Было очень жарко. Солнце стояло в зените, среди безоблачного неба. Мы сели под скалой, у тропинки. Солнце, казалось, с каждой минутой усиливало свое неподвижное пламя. И все кругом, пронизанное властными лучами, цепенело, замирало. Море внизу было даже без теней, лежало темное, как небо. Олива против нас, с негустыми растопыренными сучьями, – ниже – черноватая листва апельсинов, высокая, в рост человека, трава, полная солнца, – молчали, не двигались и точней и не могли бы двинуться. Воздух остановился, повис между солнцем и прогретой насквозь землей. Вдали, за ущельем, виднелась Таормина, вся в солнечном море, недвижная. Легко подымались серые колонны старого театра, и клочок неба между ними казался синее и жарче. В траве не слышно было ни жужжанья, ни шелеста, будто вся жизнь сразу кончилась, будто все усыпило, убило тяжелое, могучее сиянье полдня. Оцепененье овладевало и нами, людьми. Мысли шли медленно. Все останавливалось – даже время – на окаменелой, сверкающей земле. Но в этом неподвижном сне не было покоя. В тишине, слишком полной, горячей и невозможной – чуялось ожидание. И оно длилось и наполняло сердце ужасом, который хотел разрешенья и казался тем нестерпимее, что не было ему никакой причины и нельзя было ему предвидеть никакого разрешенья.

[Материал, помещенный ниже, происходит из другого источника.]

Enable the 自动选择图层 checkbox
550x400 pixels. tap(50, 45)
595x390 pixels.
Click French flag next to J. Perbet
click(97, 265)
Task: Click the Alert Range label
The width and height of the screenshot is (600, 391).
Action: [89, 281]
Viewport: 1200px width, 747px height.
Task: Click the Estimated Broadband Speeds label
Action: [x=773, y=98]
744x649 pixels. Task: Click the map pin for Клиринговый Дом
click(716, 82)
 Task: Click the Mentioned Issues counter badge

Полууснувшая память подсказала мне старую сказку о боге Пане.
Такой же блистающий, оцепенелый полдень. Жизнь земли, под пронзительными лучами, достигла всей силы и полноты – и остановилась на мгновенье в своем пределе. Стоит горячий воздух, не дышат листья, обернутые к солнцу, лишенные тайны, – молчит прямая, жаркая трава. И чем дальше длится это страшное мгновенье – тем сильнее душа всего живого ждет невозможного разрешенья молчанью. И вот, в такой полдень, среди такого молчанья – раздавался вдруг неслыханный крик, наполняющий сразу и землю и небо. Крик этот был – сам ужас, сам последний час. И все живое бежало тогда навстречу смерти. Птицы, взлетев, падали вниз; стада кидались с гор или тонули в море; люди, приникнув к земле, скрывали лица и умирали. И не было отчаянья в этой смерти, а был огонь и счастье. А вопль веселья бога Пана, бога жизни и смерти, грохотал в ущельях и уходил за горизонт дрогнувшего моря.